Data excerpts →
------------
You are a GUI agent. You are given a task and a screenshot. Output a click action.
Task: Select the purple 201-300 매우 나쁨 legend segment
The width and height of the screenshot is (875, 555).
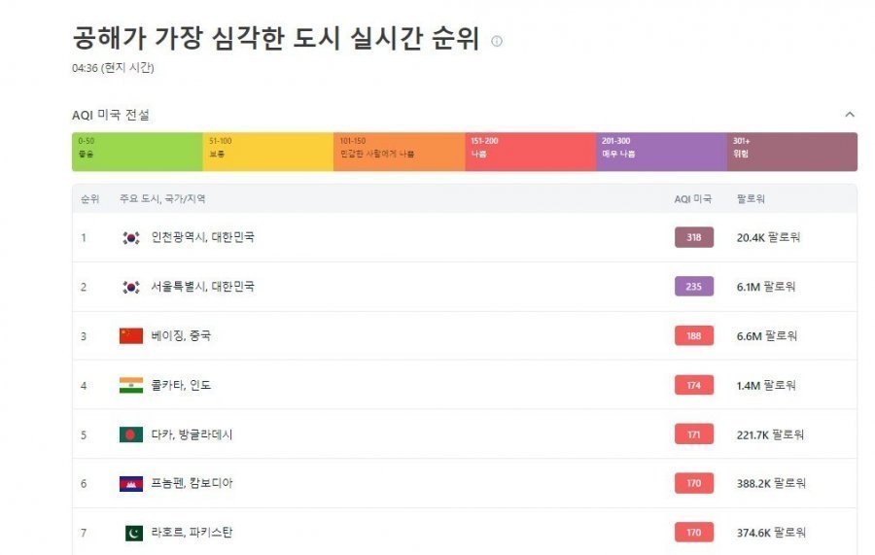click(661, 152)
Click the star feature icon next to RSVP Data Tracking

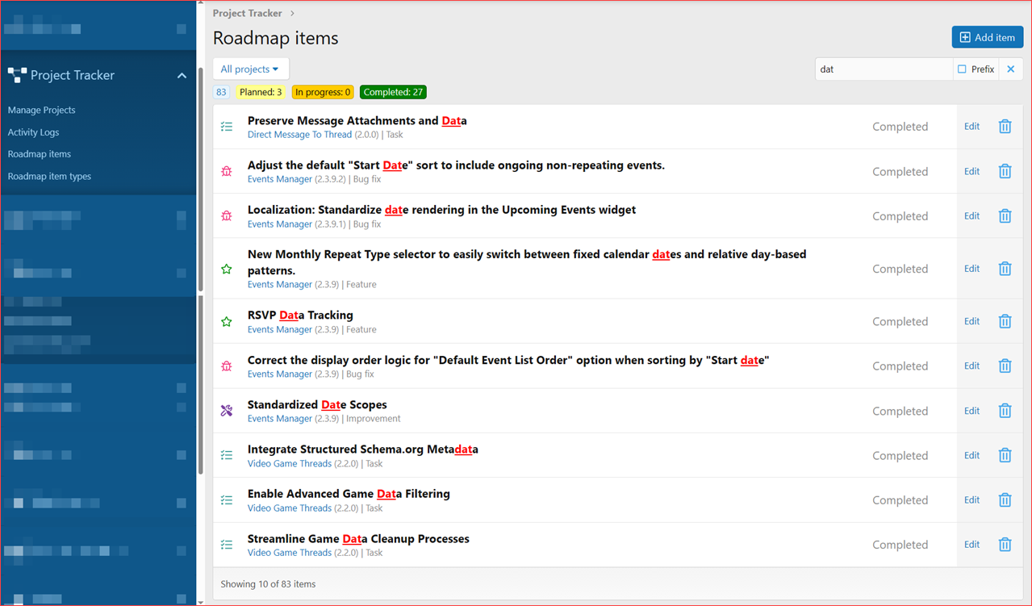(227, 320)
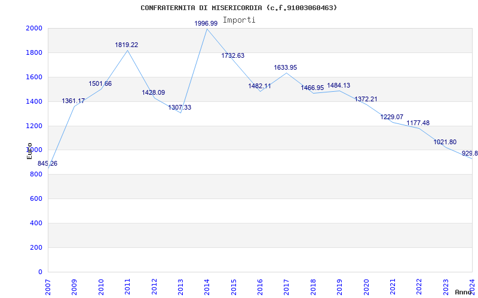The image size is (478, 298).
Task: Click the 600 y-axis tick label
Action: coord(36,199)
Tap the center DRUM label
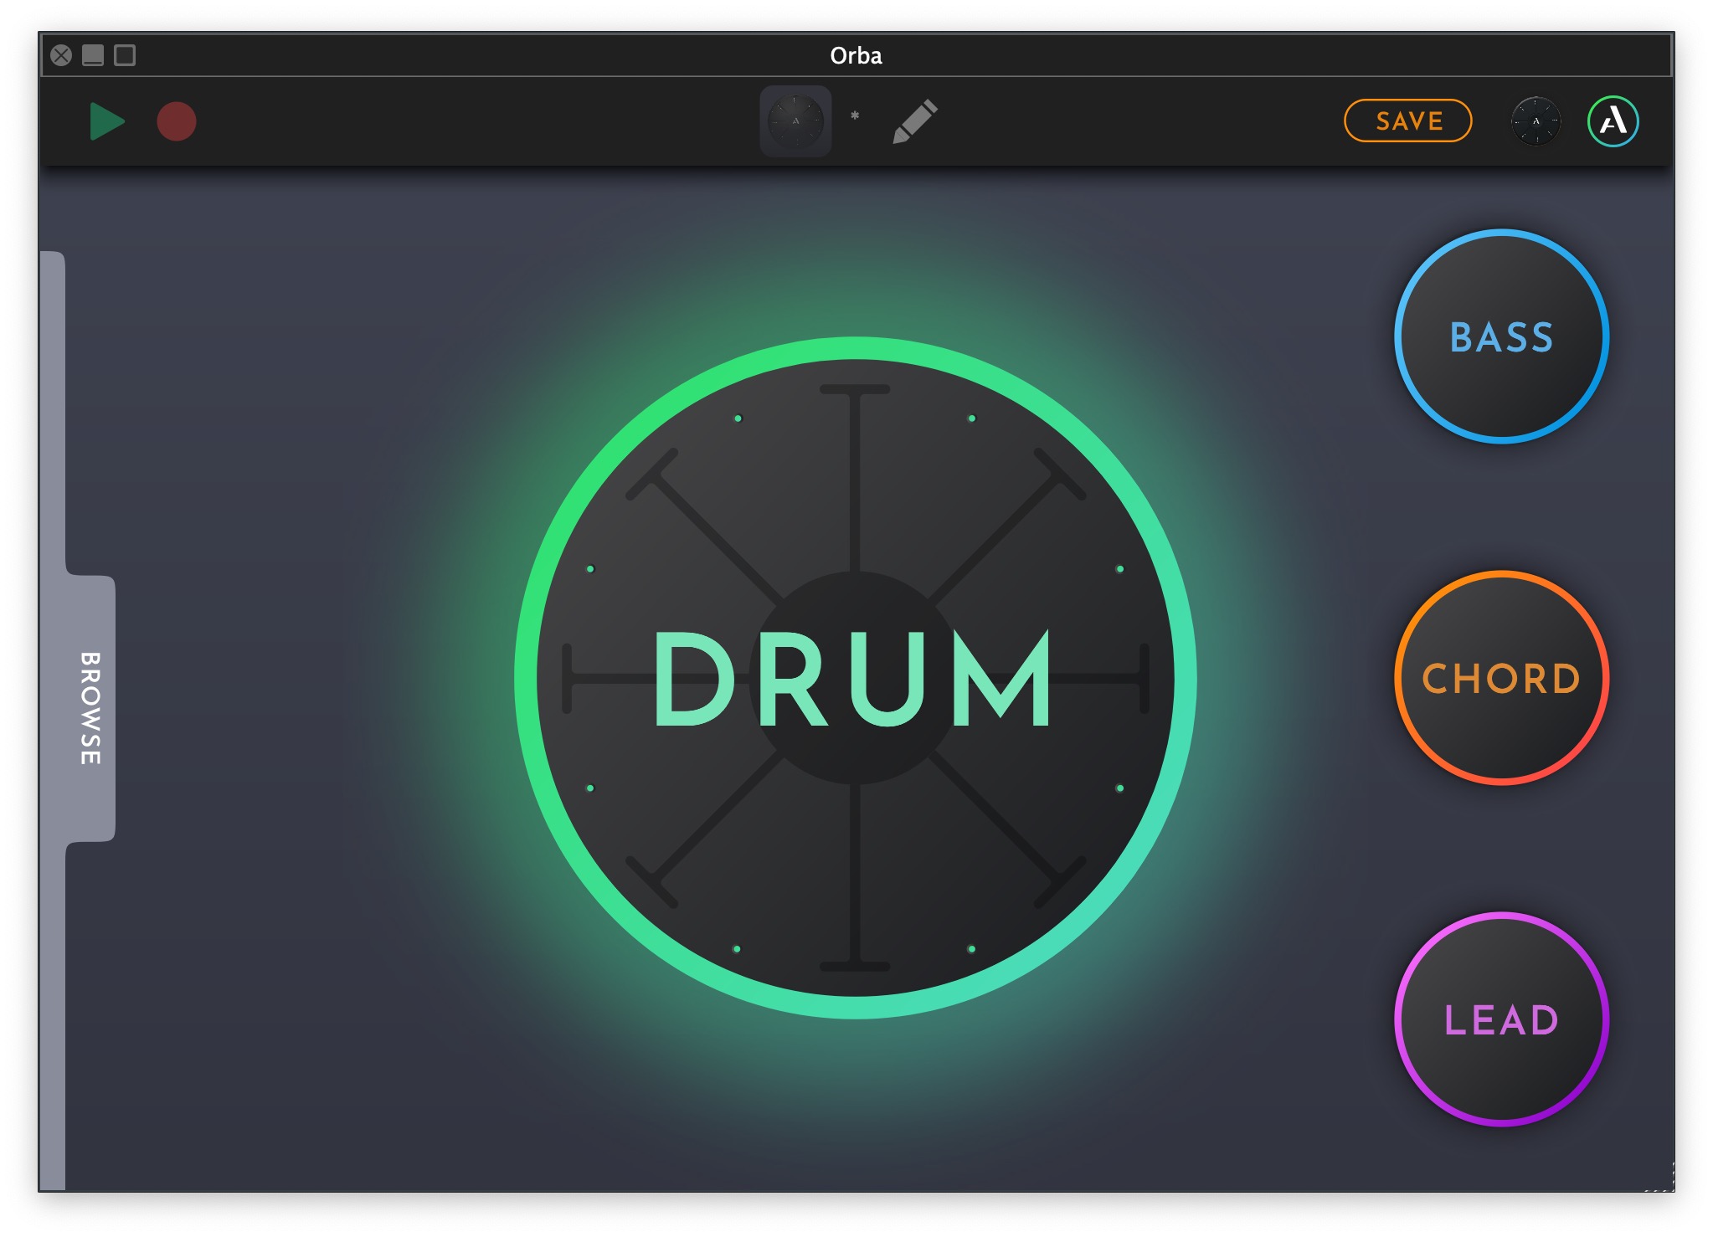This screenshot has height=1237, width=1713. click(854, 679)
------------
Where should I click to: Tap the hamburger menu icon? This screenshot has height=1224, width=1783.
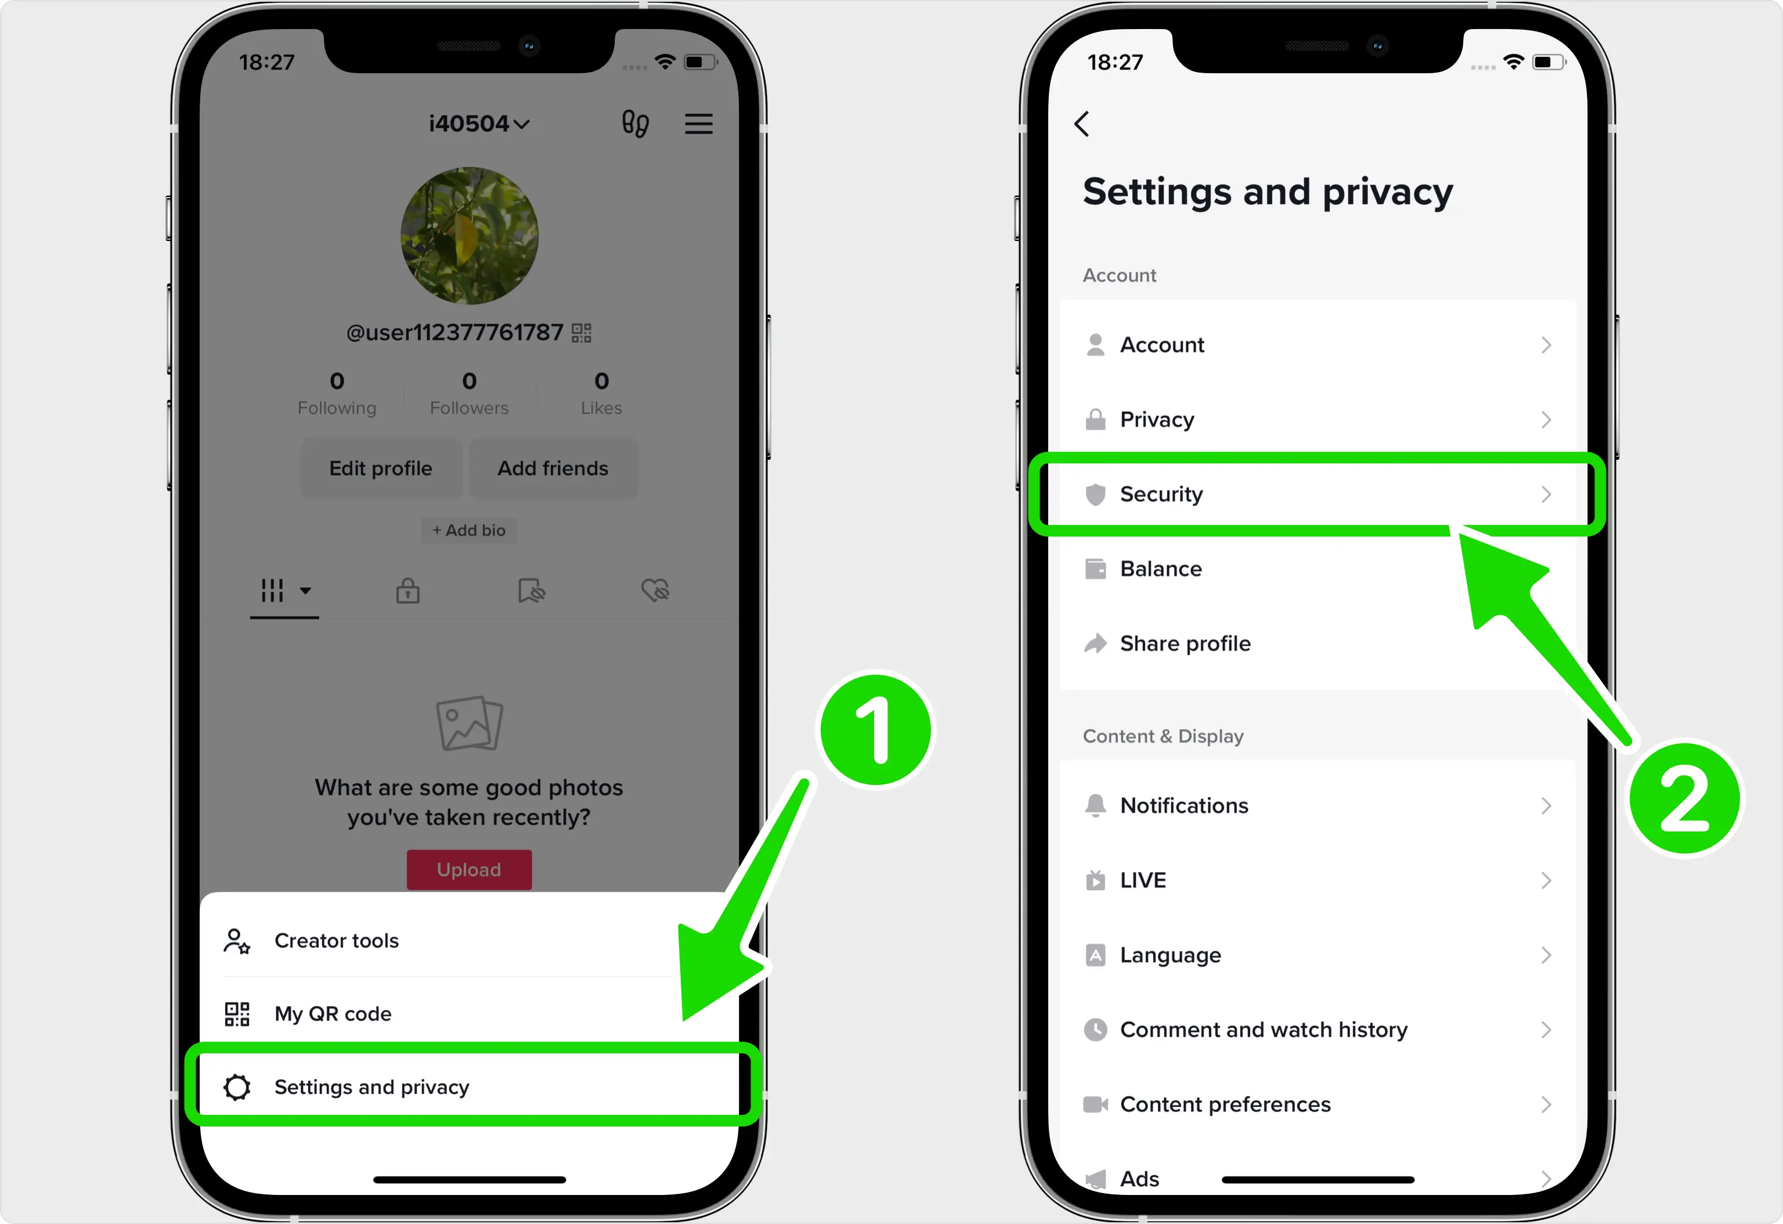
------------
To be done → Reproduce every line between the one containing "You are a GUI" and the one containing "This screenshot has height=1237, width=1713.", both included, leaving out the pictures.

Correct output →
You are a GUI agent. You are given a task and a screenshot. Output a click action.
Task: Select the purple 201-300 매우 나쁨 legend segment
The width and height of the screenshot is (875, 555).
click(661, 152)
Click the star feature icon next to RSVP Data Tracking

(227, 320)
The image size is (478, 298).
Task: Click the 600 y-axis tick label
Action: coord(36,199)
Tap the center DRUM label
This screenshot has height=1237, width=1713. click(854, 679)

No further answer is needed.